* **Text segment**:
###
György Garics (; born 8 March 1984) is a former professional footballer who played as a full-back. Born in Hungary, he made 41 appearances for the Austria national team scoring twice.

Football career
Born in Szombathely, Hungary, of Croatian descent, Garics moved to Vienna when he was 14 years old and started his football career in Austria with prominent side Rapid Vienna in 2002; during his first season as a teenager he made two appearances.

By the 2004–05 season the young attacking wingback has become more of a prominent member in the first team and Rapid Vienna won the Austrian Bundesliga. Around this time he also became captain of the Austria under-21 national team.

Having made 81 appearances for Rapid Vienna and scored one goal, he was bought by Italian side Napoli for €500,000, making his debut against Triestina on 23 September 2006. Soon after, he achieved a call up on 6 October 2006 for the Austria national team against Liechtenstein and scored on his international debut.

He was also called up to the Euro 2008 squad and started Austria's third match against Germany in Vienna.

The case of Garics divided Hungarian public sentiment, as it is the first high-profile case of a player choosing a national team other than Hungary, and is also considered a failure on the part of the Hungarian Football Federation to consider to select him in time for the national team.
###
* **Tasks to perform**:
• A. Repeat the passage about György Garics from "Having made 81" up to and including "his international debut.", switching "Napoli" to "Palermo".
• B. Please proceed with the passage about György Garics, picking up after its final sentence.

* **Provided data**:
###
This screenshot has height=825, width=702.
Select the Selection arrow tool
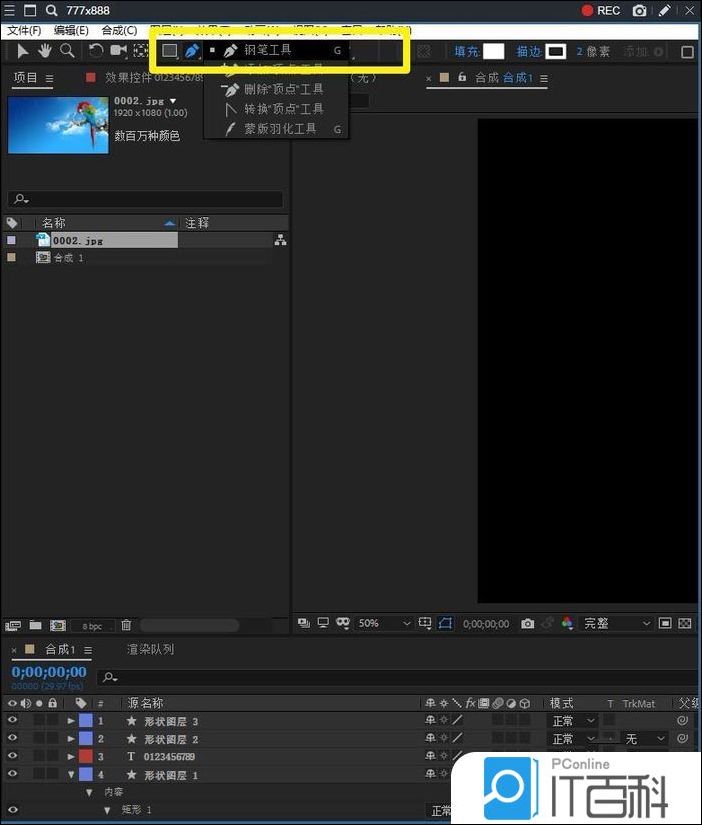tap(22, 51)
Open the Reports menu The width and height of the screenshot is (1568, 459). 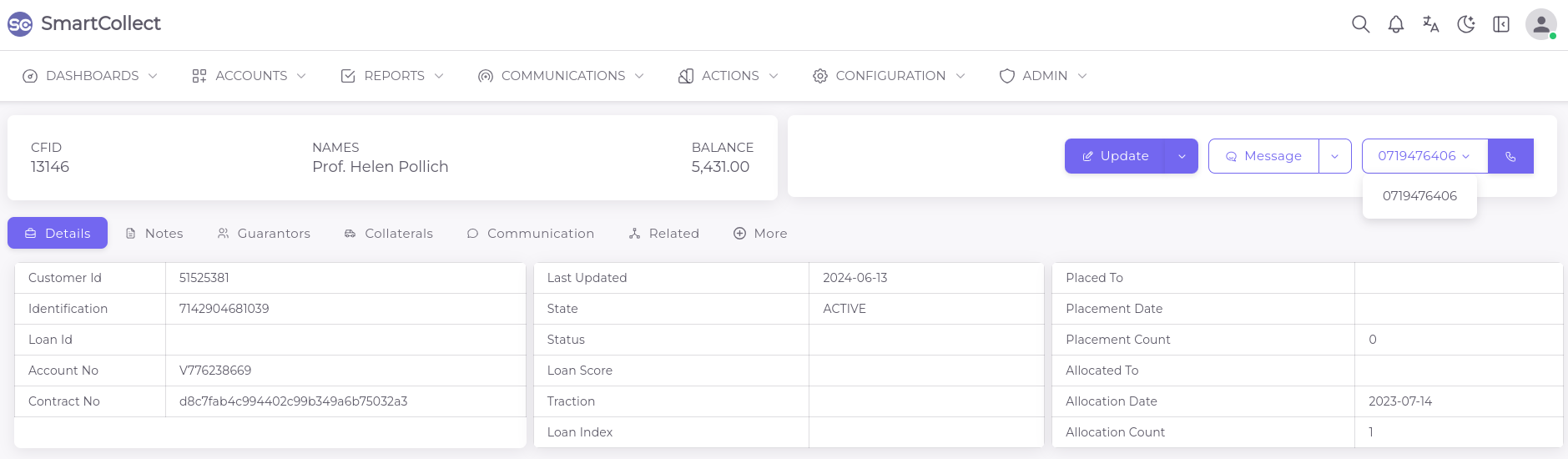tap(392, 76)
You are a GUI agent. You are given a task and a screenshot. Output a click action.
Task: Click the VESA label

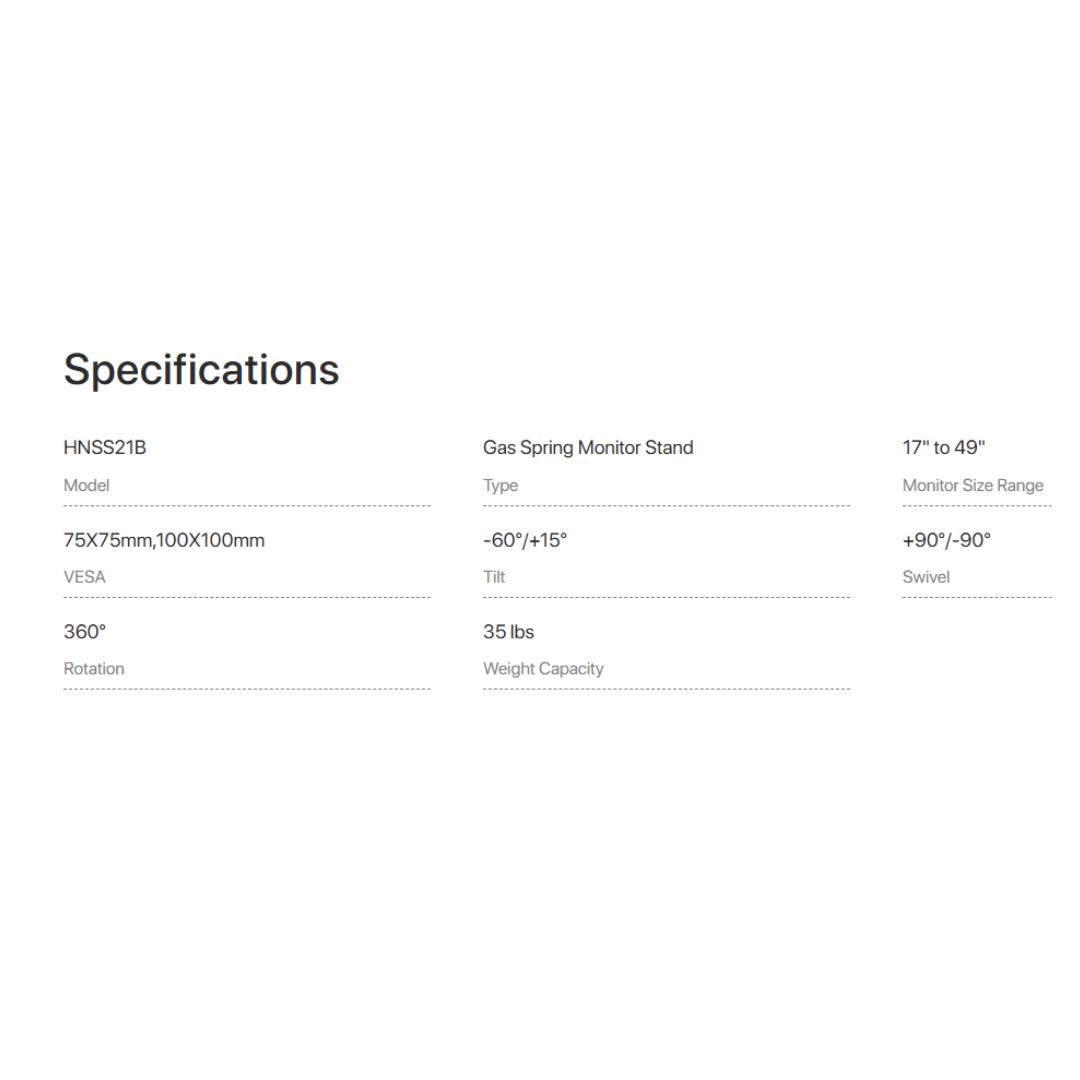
###
* **Task results**:
• A.
Having made 81 appearances for Rapid Vienna and scored one goal, he was bought by Italian side Palermo for €500,000, making his debut against Triestina on 23 September 2006. Soon after, he achieved a call up on 6 October 2006 for the Austria national team against Liechtenstein and scored on his international debut.

• B.
Garics signed for Atalanta from Napoli in a co-ownership deal in early July 2008, for €1.5 million. Atalanta bought full ownership of the player for €1 million on 26 June 2009.

After Atalanta were relegated from Serie A, Garics was sold outright to Bologna on 9 August 2010, for €3 million. Garics was seriously injured in 2011, and had to miss most of the spring season at Bologna.

On 14 August 2015, Garics joined newly promoted Bundesliga club SV Darmstadt 98 on a two-year deal. He left the club on 30 August 2016.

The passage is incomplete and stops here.